At the Museum, I chanted several of the Ten Plagues of today – Fracking, Asthma, Drought, Superstorms  -- and asked the gathering to follow each one by calling out, “Sorrow.” I chanted a few of the Ten Healings of today – Greening our households, Renewing public transport, Divesting from Big Carbon, and asked the gathering to follow each one by calling out, “L’Chaim, To Life.”
 
Then others spoke, all in some way living on the fringes:  –a radical Hispanic-American poet, a Korean-American member of the City Council, a Black and a white minister from churches that long ago separated because of white racism and that now are engaged with each other, a fringe artist concerned with theater as ritual and ritual as theater, a young African-American educator involved in bringing middle-class teachers together with at-risk kids. Almost all of them took up my theme, pointed toward the future more than to the past.
 
Afterwards a number of people came up to thank me. I noticed something that felt important:
 
Some, those perhaps more than 65 years old, thanked me for writing the original Freedom Seder. Several had old copies that they wanted me to sign.
 
And there came also a number of people in their 20s or early 30s. They thanked me for the White House action.
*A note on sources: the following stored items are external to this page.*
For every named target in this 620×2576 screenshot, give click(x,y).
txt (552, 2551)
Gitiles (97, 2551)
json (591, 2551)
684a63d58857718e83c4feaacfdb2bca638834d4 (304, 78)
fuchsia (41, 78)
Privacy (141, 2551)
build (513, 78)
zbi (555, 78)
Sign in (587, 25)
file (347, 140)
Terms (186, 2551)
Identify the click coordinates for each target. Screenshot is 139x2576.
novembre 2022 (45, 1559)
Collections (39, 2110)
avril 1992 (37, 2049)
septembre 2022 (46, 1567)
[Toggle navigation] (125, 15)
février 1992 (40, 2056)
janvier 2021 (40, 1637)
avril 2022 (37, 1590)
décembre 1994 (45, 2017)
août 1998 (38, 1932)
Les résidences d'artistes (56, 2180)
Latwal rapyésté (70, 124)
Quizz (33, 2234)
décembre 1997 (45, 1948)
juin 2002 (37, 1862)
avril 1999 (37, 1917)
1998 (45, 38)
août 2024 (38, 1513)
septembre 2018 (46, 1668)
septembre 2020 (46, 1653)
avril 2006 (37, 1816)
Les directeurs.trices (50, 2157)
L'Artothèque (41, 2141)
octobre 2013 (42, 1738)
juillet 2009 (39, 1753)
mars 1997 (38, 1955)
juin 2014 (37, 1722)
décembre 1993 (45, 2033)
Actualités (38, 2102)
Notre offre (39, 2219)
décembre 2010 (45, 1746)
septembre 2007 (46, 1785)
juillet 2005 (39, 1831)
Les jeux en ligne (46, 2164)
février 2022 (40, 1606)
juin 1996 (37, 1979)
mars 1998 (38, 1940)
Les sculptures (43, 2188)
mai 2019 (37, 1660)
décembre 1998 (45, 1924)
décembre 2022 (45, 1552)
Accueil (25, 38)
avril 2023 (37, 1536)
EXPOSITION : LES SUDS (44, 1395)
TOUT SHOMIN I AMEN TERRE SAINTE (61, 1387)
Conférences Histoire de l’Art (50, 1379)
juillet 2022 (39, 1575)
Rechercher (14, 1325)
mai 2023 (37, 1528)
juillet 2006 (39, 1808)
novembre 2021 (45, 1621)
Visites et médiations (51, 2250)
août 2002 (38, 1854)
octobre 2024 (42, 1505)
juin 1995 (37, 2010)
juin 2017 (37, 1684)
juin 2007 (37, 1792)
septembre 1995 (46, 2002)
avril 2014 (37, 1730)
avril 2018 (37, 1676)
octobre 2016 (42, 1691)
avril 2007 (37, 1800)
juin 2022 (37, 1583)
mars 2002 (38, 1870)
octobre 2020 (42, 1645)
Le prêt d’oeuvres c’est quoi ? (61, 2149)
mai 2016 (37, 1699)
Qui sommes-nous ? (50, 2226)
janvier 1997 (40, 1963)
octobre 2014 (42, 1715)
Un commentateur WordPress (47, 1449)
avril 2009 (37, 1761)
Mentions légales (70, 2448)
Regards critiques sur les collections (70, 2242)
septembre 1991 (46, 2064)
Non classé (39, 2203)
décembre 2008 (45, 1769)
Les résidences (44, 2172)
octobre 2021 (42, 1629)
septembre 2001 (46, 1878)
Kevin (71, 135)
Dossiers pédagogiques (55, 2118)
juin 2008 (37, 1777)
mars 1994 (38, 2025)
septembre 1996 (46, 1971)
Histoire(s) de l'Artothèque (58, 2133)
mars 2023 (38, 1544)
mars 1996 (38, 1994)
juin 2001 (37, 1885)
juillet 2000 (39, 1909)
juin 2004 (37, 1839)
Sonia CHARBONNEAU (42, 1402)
For renewing the massage of Passover for our generation, their generation.  For calling out the modern pharaohs of Big Oil, Big Coal, Unnatural Gas. For reminding us that the Matzah stands for Urgency, the fierce urgency of Now.
 
There is a saying in the traditional Jewish prayers: “Renew our days as of old.” To me this means not “Give us back the good old days,” but “Make our days new again, as once upon a time our days were fresh and new.”
 
 This is what The Shalom Center does. It was we who proposed to IMAC that we draw on the Passover/Holy Week stories and symbols to awaken a new Prophetic call. It is we who have proposed that with a whole year to plan, to create, to organize, that we aim toward sparking hundreds of pre-Passover/ Holy Week actions in April 2014 to address the Ten Plagues of the climate crisis, To awaken Ten Healings of committed action.
 
We sow seeds. Not the seeds of genetic modification that turn sterile one season later, but seeds that flourish and that multiply, taking on new forms as the generations unfold.